Distribution of Citation Ages from "Toy Models for Macroevolutionary Patterns and Trends" (circa 2014).

Distribution of Citation Ages from "Quantifying Mosaic Development: Towards an Evo-Devo Postmodern Synthesis of the Evolution of Development Via Differentiation Trees of Embryos" (circa 2016).


Distribution of Citation Ages from "Virtual Reality in Neuroscience Research and Therapy" (circa 2011).

What is interesting here is that both "Toy Models" and "Quantifying Mosaic Development" show a long tail with respect to age, while the review article shows very little in terms of a distributional tail.

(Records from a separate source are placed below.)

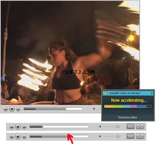
Task: Close the SpeedBit Video Accelerator popup
Action: (152, 93)
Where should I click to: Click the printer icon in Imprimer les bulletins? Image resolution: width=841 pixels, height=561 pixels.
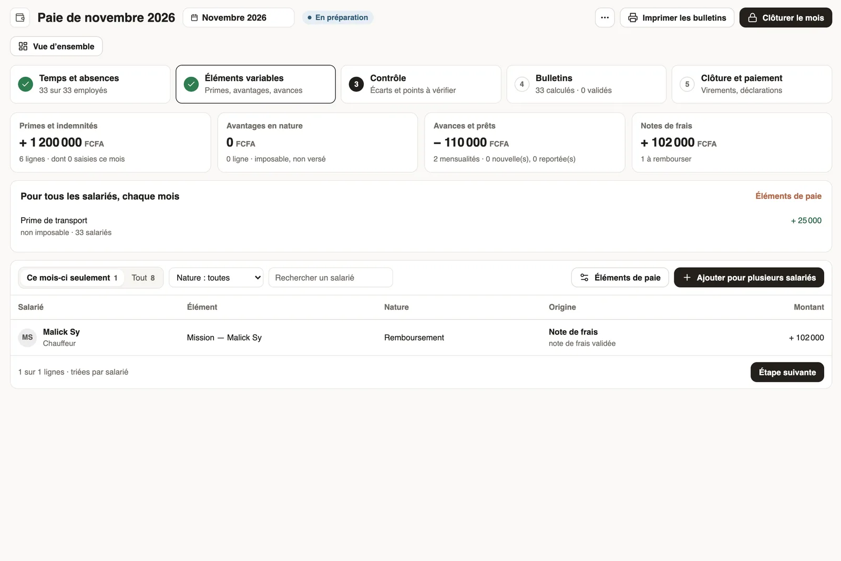point(633,18)
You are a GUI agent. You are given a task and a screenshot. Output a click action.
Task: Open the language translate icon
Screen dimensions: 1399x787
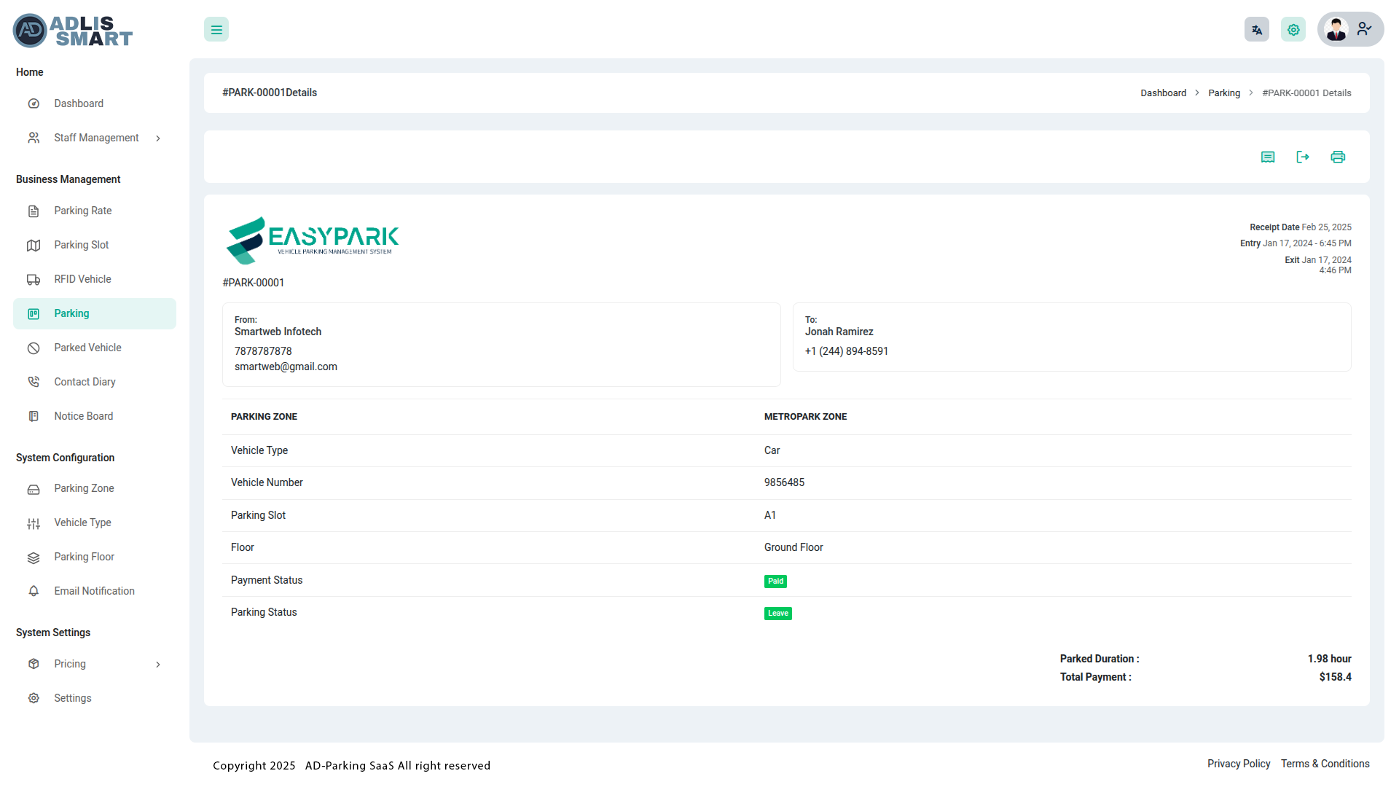click(1257, 30)
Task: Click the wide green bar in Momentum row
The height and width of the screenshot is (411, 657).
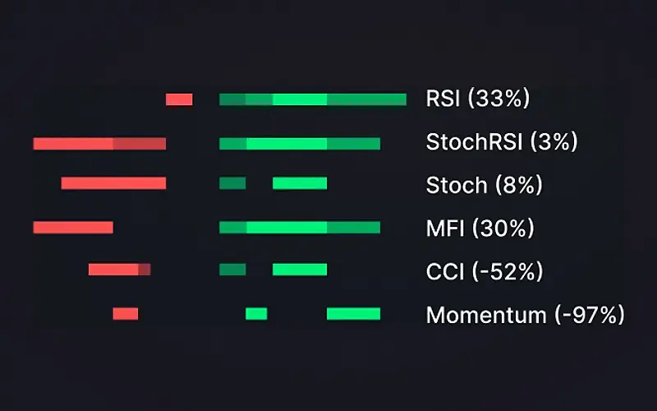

While there are differences in topical literatures (the VR and associated perceptual literature is not that old, after all) that influence the result, it seems that the recurrent academic Terminators utilize the literature in a way somewhat differently than most contemporary research papers. While the respect for history is somewhat author and topically dependent, it does seem to add a extra dimension to the research.


NOTES:
[1] the Toy Models paper was part of a Biosystems special issue called "Patterns in Evolution".

[2] This is a Terminator metaverse reference, in which the Terminator comes back every ten years to cause, effect, and/or stop Judgement Day.

[3] Gittleman, J.L. and Luh, H. (1992). On Comparing Comparative Methods. Annual Review of Ecology and Systematics, 23, 383-404.

[4] Alicea, B., Portegys, T.E., and Gordon, R. (2016). Information Isometry Technique Reveals Organizational Features in Developmental Cell Lineages. bioRxiv, doi:10.1101/062539

[5] Alicea, B. and Gordon, R. (2016). Quantifying Mosaic Development: Towards an Evo-Devo Postmodern Synthesis of the Evolution of Development Via Differentiation Trees of Embryos. Biology, 5(3), 33.

[6] Pan, R.K., Petersen, A.M., Pammolli, F., and Fortunato, S. (2016). The Memory of Science: Inflation, Myopia, and the Knowledge Network. arXiv, 1607.05606.